"Explanation: Security Model"

Explanation: Security Model

Vox brings security out of middleware and directly into the language syntax. By enforcing permissions at compile-time and strictly managing secrets from the environment, the language reduces the attack surface for both human-written and AI-authored code.

1. Clavis for Secret Management

Vox completely rejects decentralized environment variable reading throughout the codebase. You cannot use std.env.get("STRIPE_KEY") deep inside business logic.

Instead, all secrets must be declared and managed through Clavis, Vox's centralized secret manager.

To verify a project's secret posture, you run:

vox clavis doctor

This utility checks the system environment against the SecretSpec definition to ensure every required API key, database token, and provider credential is comprehensively mapped and secure, guaranteeing no missing configurations at deploy time.

2. The @require Precondition

Input validation is not an afterthought; it is a structural precondition. The @require decorator evaluates expressions before the function or type instantiation occurs.

// vox:skip
@mcp.tool "Delete user data"
@require(auth.is_admin(caller))
@mutation fn delete_data(id: Id[User]) -> Result[Unit] {
    db.User.delete(id)
    return Ok(())
}

If an LLM or user invokes a function that violates a @require check, the runtime traps the execution at the capability boundary and immediately returns an error. The unauthorized logic never executes.

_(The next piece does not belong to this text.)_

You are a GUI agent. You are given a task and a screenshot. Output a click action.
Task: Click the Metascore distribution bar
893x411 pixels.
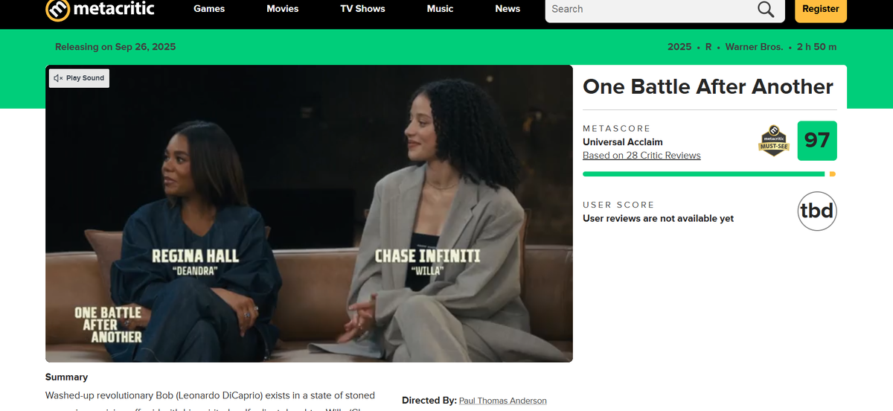pos(709,174)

3. Capability-Gated Execution

Many operations in Vox execute within a Capability-Gated System. A function annotated with the aspirational @task or invoked by an LLM via the DEI orchestrator cannot just read arbitrary files or open random sockets.

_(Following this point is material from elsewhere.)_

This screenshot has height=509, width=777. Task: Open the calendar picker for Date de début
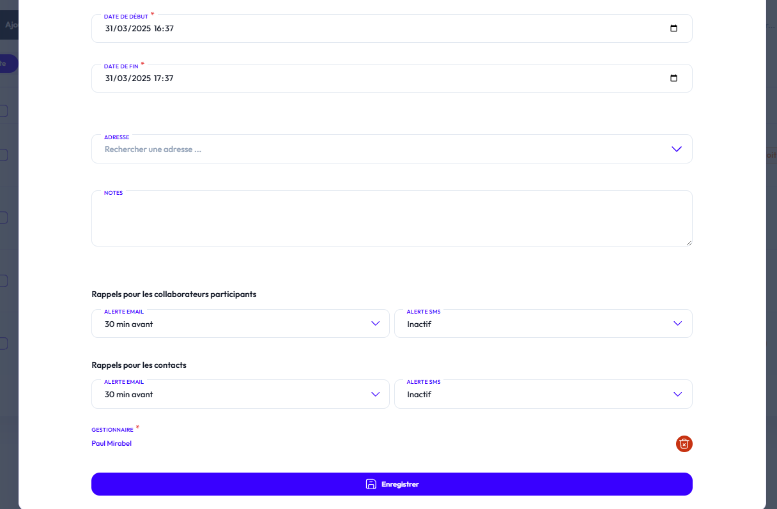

Capabilities (network, filesystem, state mutation) are granted down the call graph. If a network call uses the default std.http.post, it runs against the global outbound HTTP policies.

4. WASI/Sandbox Execution Boundaries

Vox code is sandboxed by default in its compiled representation.

  • Isolates over Threads: Rather than exposing raw OS thread primitives, Vox utilizes an actor model compiled down to Tokio mpsc channels or isolated WASM/WASI modules (depending on the target).
  • No Shared State: Execution memory is walled off. Malicious code attempting to manipulate memory pointers is thwarted by the target compiler (Rust) rejecting the unsafe actions.

5. Type and Memory Safety

The core type system intrinsically blocks entire classes of errors:

  • No Nulls: The compiler's absolute enforcement of Option[T] and explicit Result[T, E] exhaustiveness eliminates unhandled crashes.
  • SQL Injection Prevention: All db.* accessors use strictly verified parameterized queries generated directly by the compiler.
  • XSS Protection: React Islands hydrate with standard cross-site scripting encodings intact, avoiding raw HTML injection from LLM output.